*GIVEN TASK*. Copy each of the following items word for word, changing nothing.

*DATA SHOWN*.
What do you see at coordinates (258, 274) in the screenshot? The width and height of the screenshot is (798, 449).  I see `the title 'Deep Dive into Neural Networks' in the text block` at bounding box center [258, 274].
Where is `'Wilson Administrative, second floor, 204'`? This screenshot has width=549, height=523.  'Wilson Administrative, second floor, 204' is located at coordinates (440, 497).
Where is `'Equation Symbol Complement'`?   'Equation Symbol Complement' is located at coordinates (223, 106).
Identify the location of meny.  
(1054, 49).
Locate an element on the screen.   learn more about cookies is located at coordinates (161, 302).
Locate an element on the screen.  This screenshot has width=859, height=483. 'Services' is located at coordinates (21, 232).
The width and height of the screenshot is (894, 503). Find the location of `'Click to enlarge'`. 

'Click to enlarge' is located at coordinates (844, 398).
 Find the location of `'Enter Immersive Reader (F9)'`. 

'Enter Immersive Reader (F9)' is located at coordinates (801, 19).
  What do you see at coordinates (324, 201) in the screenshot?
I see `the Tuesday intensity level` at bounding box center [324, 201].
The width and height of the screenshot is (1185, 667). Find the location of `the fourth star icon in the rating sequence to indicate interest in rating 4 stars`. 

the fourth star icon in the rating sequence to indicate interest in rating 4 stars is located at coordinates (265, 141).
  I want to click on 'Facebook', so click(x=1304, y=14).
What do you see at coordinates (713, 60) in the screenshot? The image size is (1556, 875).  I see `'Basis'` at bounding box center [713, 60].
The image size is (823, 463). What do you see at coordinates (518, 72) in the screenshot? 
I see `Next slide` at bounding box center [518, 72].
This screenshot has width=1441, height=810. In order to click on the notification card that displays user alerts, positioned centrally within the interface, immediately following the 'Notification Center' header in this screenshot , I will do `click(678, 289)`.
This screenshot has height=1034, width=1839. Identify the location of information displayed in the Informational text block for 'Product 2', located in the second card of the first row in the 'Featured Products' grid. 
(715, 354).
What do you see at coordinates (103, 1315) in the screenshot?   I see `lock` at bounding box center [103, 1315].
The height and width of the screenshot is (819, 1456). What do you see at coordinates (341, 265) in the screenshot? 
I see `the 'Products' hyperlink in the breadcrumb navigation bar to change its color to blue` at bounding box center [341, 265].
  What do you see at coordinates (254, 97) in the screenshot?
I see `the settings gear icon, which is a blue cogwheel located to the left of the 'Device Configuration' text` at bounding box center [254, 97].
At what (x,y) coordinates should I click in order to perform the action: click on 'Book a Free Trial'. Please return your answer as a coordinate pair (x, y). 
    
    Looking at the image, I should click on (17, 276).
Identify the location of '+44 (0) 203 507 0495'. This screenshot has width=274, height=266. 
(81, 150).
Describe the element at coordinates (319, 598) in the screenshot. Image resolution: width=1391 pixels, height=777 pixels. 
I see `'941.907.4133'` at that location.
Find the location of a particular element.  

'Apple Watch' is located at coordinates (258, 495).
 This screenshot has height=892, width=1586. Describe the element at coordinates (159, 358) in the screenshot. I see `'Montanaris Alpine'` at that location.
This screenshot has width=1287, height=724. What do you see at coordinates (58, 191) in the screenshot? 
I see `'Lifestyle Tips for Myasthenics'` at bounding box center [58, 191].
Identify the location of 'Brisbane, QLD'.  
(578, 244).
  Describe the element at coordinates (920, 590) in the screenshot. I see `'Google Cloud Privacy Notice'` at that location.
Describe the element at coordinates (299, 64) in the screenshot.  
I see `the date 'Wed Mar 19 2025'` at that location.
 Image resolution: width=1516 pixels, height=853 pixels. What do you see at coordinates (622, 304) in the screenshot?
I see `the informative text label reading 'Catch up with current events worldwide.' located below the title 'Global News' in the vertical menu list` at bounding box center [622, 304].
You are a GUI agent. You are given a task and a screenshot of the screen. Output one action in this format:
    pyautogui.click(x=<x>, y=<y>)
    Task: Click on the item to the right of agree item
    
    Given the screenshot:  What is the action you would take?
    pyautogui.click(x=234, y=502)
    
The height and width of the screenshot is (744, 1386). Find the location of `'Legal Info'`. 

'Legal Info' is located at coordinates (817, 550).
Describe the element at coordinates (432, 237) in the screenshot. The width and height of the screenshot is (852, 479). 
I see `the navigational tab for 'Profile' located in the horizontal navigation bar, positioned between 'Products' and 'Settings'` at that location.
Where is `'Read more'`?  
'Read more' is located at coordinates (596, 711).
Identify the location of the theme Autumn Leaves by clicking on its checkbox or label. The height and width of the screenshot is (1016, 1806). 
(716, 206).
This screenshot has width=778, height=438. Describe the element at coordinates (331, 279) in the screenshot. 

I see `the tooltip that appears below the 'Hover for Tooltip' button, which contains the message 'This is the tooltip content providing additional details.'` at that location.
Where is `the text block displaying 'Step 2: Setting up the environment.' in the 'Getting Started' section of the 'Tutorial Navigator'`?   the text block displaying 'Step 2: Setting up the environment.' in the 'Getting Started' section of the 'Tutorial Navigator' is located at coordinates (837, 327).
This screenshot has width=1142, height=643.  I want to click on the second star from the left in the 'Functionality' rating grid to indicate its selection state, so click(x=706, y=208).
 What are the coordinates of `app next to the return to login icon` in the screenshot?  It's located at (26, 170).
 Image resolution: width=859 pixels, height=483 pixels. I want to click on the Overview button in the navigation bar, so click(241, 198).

*ANSWER BELOW*.
What do you see at coordinates (258, 274) in the screenshot? The width and height of the screenshot is (798, 449).  I see `the title 'Deep Dive into Neural Networks' in the text block` at bounding box center [258, 274].
Where is `'Wilson Administrative, second floor, 204'`? This screenshot has width=549, height=523.  'Wilson Administrative, second floor, 204' is located at coordinates (440, 497).
Where is `'Equation Symbol Complement'`?   'Equation Symbol Complement' is located at coordinates (223, 106).
Identify the location of meny.  
(1054, 49).
Locate an element on the screen.   learn more about cookies is located at coordinates (161, 302).
Locate an element on the screen.  This screenshot has width=859, height=483. 'Services' is located at coordinates (21, 232).
The width and height of the screenshot is (894, 503). Find the location of `'Click to enlarge'`. 

'Click to enlarge' is located at coordinates (844, 398).
 Find the location of `'Enter Immersive Reader (F9)'`. 

'Enter Immersive Reader (F9)' is located at coordinates (801, 19).
  What do you see at coordinates (324, 201) in the screenshot?
I see `the Tuesday intensity level` at bounding box center [324, 201].
The width and height of the screenshot is (1185, 667). Find the location of `the fourth star icon in the rating sequence to indicate interest in rating 4 stars`. 

the fourth star icon in the rating sequence to indicate interest in rating 4 stars is located at coordinates (265, 141).
  I want to click on 'Facebook', so click(x=1304, y=14).
What do you see at coordinates (713, 60) in the screenshot? The image size is (1556, 875).  I see `'Basis'` at bounding box center [713, 60].
The image size is (823, 463). What do you see at coordinates (518, 72) in the screenshot? 
I see `Next slide` at bounding box center [518, 72].
This screenshot has width=1441, height=810. In order to click on the notification card that displays user alerts, positioned centrally within the interface, immediately following the 'Notification Center' header in this screenshot , I will do `click(678, 289)`.
This screenshot has height=1034, width=1839. Identify the location of information displayed in the Informational text block for 'Product 2', located in the second card of the first row in the 'Featured Products' grid. 
(715, 354).
What do you see at coordinates (103, 1315) in the screenshot?   I see `lock` at bounding box center [103, 1315].
The height and width of the screenshot is (819, 1456). What do you see at coordinates (341, 265) in the screenshot? 
I see `the 'Products' hyperlink in the breadcrumb navigation bar to change its color to blue` at bounding box center [341, 265].
  What do you see at coordinates (254, 97) in the screenshot?
I see `the settings gear icon, which is a blue cogwheel located to the left of the 'Device Configuration' text` at bounding box center [254, 97].
At what (x,y) coordinates should I click in order to perform the action: click on 'Book a Free Trial'. Please return your answer as a coordinate pair (x, y). 
    
    Looking at the image, I should click on (17, 276).
Identify the location of '+44 (0) 203 507 0495'. This screenshot has width=274, height=266. 
(81, 150).
Describe the element at coordinates (319, 598) in the screenshot. Image resolution: width=1391 pixels, height=777 pixels. 
I see `'941.907.4133'` at that location.
Find the location of a particular element.  

'Apple Watch' is located at coordinates (258, 495).
 This screenshot has height=892, width=1586. Describe the element at coordinates (159, 358) in the screenshot. I see `'Montanaris Alpine'` at that location.
This screenshot has width=1287, height=724. What do you see at coordinates (58, 191) in the screenshot? 
I see `'Lifestyle Tips for Myasthenics'` at bounding box center [58, 191].
Identify the location of 'Brisbane, QLD'.  
(578, 244).
  Describe the element at coordinates (920, 590) in the screenshot. I see `'Google Cloud Privacy Notice'` at that location.
Describe the element at coordinates (299, 64) in the screenshot.  
I see `the date 'Wed Mar 19 2025'` at that location.
 Image resolution: width=1516 pixels, height=853 pixels. What do you see at coordinates (622, 304) in the screenshot?
I see `the informative text label reading 'Catch up with current events worldwide.' located below the title 'Global News' in the vertical menu list` at bounding box center [622, 304].
You are a GUI agent. You are given a task and a screenshot of the screen. Output one action in this format:
    pyautogui.click(x=<x>, y=<y>)
    Task: Click on the item to the right of agree item
    
    Given the screenshot:  What is the action you would take?
    pyautogui.click(x=234, y=502)
    
The height and width of the screenshot is (744, 1386). Find the location of `'Legal Info'`. 

'Legal Info' is located at coordinates (817, 550).
Describe the element at coordinates (432, 237) in the screenshot. The width and height of the screenshot is (852, 479). 
I see `the navigational tab for 'Profile' located in the horizontal navigation bar, positioned between 'Products' and 'Settings'` at that location.
Where is `'Read more'`?  
'Read more' is located at coordinates (596, 711).
Identify the location of the theme Autumn Leaves by clicking on its checkbox or label. The height and width of the screenshot is (1016, 1806). 
(716, 206).
This screenshot has width=778, height=438. Describe the element at coordinates (331, 279) in the screenshot. 

I see `the tooltip that appears below the 'Hover for Tooltip' button, which contains the message 'This is the tooltip content providing additional details.'` at that location.
Where is `the text block displaying 'Step 2: Setting up the environment.' in the 'Getting Started' section of the 'Tutorial Navigator'`?   the text block displaying 'Step 2: Setting up the environment.' in the 'Getting Started' section of the 'Tutorial Navigator' is located at coordinates (837, 327).
This screenshot has width=1142, height=643.  I want to click on the second star from the left in the 'Functionality' rating grid to indicate its selection state, so click(x=706, y=208).
 What are the coordinates of `app next to the return to login icon` in the screenshot?  It's located at (26, 170).
 Image resolution: width=859 pixels, height=483 pixels. I want to click on the Overview button in the navigation bar, so click(241, 198).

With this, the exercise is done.